> [What is expected]:
Copy the records from the line with "Show all items in the list" to the line with "Looking at the screenshot, I should click(223, 56).", swapping "Performance" for "Details" and leaving everything else unchanged.

----

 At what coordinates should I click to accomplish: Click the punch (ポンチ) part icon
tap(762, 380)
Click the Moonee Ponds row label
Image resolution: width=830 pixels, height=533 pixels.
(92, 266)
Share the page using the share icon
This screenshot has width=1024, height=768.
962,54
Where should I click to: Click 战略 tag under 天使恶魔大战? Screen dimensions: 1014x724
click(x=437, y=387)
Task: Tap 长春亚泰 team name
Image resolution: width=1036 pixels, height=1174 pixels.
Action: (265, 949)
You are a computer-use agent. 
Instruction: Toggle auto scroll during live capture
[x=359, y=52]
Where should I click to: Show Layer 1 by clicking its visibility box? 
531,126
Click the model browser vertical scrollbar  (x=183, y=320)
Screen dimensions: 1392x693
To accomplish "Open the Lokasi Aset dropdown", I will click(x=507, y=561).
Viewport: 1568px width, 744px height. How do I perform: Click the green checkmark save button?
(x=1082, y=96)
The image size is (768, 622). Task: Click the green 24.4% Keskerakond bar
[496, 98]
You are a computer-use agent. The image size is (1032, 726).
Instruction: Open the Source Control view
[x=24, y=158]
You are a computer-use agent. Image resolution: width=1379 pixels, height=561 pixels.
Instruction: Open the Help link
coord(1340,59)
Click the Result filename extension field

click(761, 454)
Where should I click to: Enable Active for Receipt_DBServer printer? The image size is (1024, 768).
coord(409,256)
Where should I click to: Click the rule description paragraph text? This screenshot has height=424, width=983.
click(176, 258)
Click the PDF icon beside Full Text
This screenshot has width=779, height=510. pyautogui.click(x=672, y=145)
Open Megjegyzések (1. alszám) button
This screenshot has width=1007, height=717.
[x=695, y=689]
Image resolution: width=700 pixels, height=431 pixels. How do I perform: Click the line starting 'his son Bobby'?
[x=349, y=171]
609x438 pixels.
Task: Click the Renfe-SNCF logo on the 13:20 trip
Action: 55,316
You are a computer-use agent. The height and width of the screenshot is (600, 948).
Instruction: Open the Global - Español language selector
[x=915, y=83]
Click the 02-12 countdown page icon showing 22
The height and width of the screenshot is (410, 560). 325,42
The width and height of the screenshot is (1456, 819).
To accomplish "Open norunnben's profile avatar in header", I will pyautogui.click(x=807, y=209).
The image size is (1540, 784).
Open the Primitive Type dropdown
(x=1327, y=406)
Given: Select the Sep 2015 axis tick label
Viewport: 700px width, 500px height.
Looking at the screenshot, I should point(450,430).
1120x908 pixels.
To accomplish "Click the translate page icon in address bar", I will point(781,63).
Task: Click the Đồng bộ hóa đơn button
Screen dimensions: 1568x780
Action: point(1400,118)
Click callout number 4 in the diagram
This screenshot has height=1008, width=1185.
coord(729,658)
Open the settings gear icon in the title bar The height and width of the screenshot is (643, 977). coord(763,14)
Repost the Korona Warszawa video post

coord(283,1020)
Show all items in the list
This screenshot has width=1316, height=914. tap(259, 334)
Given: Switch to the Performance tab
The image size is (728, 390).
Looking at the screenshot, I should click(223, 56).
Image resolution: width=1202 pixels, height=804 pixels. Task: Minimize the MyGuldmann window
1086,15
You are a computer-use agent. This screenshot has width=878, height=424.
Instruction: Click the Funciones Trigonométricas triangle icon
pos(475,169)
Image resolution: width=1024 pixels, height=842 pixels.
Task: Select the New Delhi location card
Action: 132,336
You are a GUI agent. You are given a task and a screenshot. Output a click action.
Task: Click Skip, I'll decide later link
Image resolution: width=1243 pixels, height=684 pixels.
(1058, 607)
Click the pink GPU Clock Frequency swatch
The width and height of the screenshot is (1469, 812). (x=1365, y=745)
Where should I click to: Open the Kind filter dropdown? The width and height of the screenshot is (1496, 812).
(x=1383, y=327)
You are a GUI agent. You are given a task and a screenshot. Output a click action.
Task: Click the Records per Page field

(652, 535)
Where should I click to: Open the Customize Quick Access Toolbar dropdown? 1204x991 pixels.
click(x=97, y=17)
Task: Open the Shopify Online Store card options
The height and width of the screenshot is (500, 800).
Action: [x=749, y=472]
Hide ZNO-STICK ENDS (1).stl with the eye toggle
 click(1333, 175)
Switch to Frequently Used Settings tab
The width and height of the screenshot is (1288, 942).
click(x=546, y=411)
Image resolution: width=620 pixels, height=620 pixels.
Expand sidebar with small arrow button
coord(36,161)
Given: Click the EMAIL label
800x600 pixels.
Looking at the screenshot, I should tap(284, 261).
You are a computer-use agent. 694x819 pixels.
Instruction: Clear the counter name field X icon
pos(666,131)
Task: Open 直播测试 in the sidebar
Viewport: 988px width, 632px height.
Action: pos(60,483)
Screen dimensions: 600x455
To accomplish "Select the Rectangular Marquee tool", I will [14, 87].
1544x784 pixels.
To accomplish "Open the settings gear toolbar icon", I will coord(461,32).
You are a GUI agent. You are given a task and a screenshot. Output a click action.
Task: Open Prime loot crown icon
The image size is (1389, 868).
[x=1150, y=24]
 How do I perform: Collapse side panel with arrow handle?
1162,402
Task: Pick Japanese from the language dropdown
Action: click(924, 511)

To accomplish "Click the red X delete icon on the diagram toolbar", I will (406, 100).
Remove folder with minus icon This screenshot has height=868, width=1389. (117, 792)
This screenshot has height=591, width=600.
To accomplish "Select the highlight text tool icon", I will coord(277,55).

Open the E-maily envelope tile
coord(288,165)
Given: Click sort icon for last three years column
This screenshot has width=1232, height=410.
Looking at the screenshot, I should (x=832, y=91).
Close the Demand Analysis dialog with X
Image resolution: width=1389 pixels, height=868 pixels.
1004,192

----

> [Task solution]:
Show all items in the list
This screenshot has width=1316, height=914. tap(259, 334)
Given: Switch to the Details tab
The image size is (728, 390).
Looking at the screenshot, I should click(223, 56).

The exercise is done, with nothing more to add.